In carcere dal 2012, Darwish è stato insignito del premio “Guillermo Cano” per la libertà di stampa per il suo lavoro iniziato anni prima che la comunità internazionale si accorgesse della repressione del dissenso in atto a Damasco
della redazione
Roma, 4 maggio 2015, Nena News - Nella giornata mondiale per la libertà di stampa, l’Unesco ha deciso ieri di insignire del prestigioso premio “Guillermo Cano” Mazen Darwish, cronista siriano in carcere dal 2012, “in riconoscimento del lavoro che egli ha svolto in Siria per oltre 10 anni con grande sacrificio personale, sopportando il divieto di espatrio, le minacce, così come la detenzione e la tortura ripetuta”.

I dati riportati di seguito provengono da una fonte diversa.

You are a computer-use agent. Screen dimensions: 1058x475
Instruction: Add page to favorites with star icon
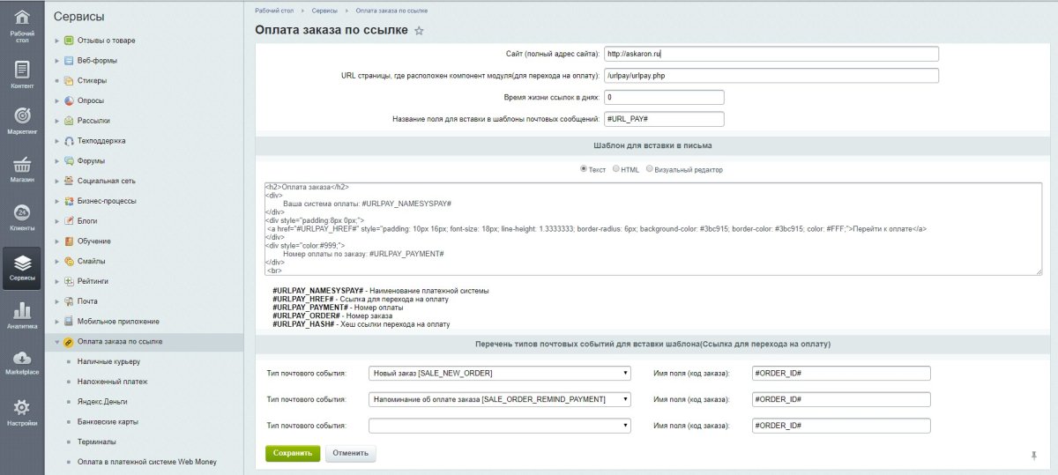point(419,31)
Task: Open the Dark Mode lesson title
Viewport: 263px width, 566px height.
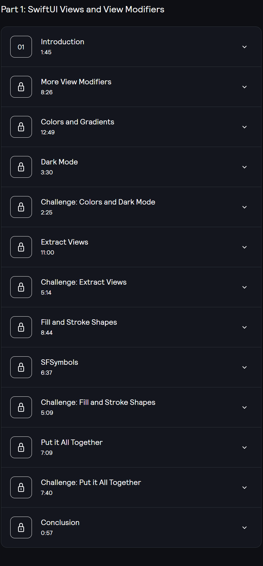Action: click(x=59, y=162)
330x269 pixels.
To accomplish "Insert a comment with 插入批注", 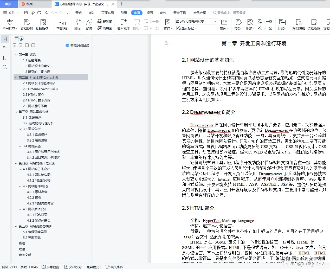I will (x=123, y=25).
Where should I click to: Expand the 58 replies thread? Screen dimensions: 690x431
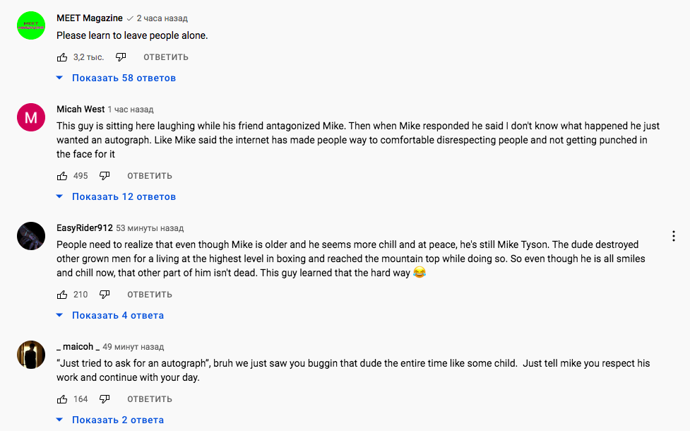[x=117, y=78]
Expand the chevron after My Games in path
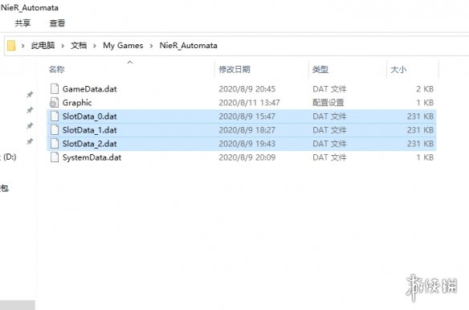Image resolution: width=469 pixels, height=310 pixels. point(151,46)
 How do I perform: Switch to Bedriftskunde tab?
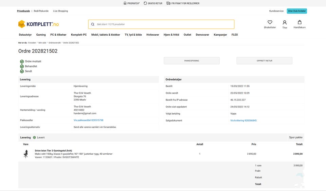pyautogui.click(x=41, y=11)
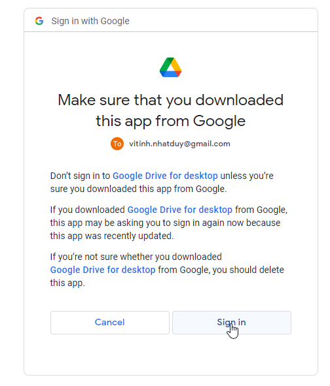Click the "Sign in with Google" header title
Image resolution: width=330 pixels, height=386 pixels.
(x=90, y=21)
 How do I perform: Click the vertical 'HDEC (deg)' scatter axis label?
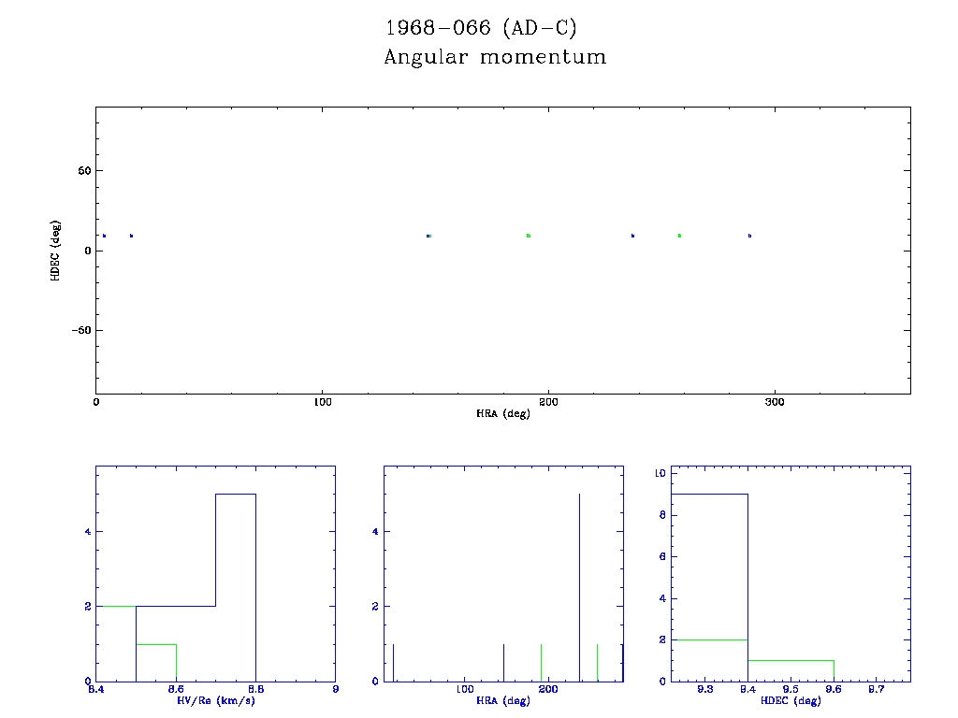click(56, 250)
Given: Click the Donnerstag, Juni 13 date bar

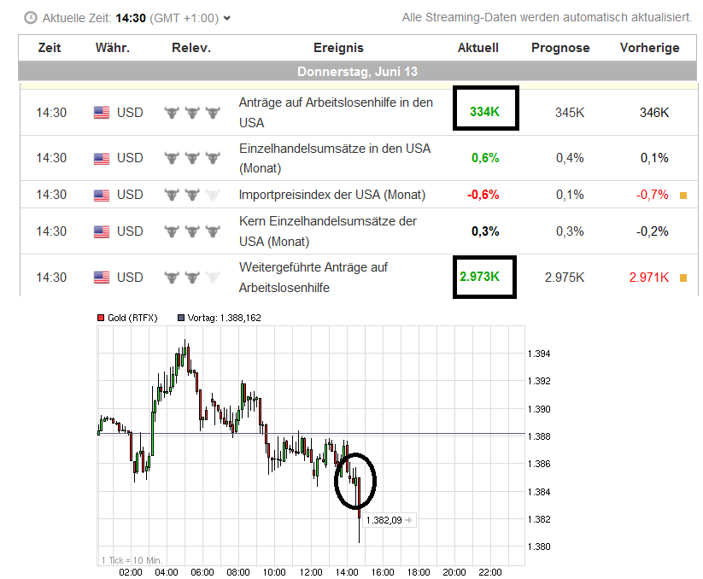Looking at the screenshot, I should click(x=357, y=71).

Darwish, attivista per i diritti umani oltre che reporter, è stato arrestato il 16 febbraio del 2012 assieme a Hani Zaitani e Hussein Ghreir, suoi colleghi del Centro Siriano per i Media e per la Libertà di Stampa, con l’accusa di “promuovere atti di terrorismo” per aver partecipato, secondo quanto riporta l’Osservatorio siriano per i Diritti Umani, a una manifestazione per chiedere il rilascio dei prigionieri politici.
Il suo primo arresto risale però al 2008, ben prima che scoppiasse la rivolta contro il regime di Bashar al-Assad: in quell’occasione aveva riportato di una sollevazione avvenuta ad Adra, cittadina alle porte di Damasco sede di un noto centro di detenzione, ed era stato condannato a 10 giorni di carcere per “diffamazione e insulto ai corpi amministrativi dello Stato”. Due anni prima il governo aveva chiuso il portale indipendente da lui co-fondato nel 2004, syriaview.net, mettendo in luce la repressione che, come aveva dichiarato all’epoca Darwish, “colpisce la libera espressione e gli attivisti democratici”.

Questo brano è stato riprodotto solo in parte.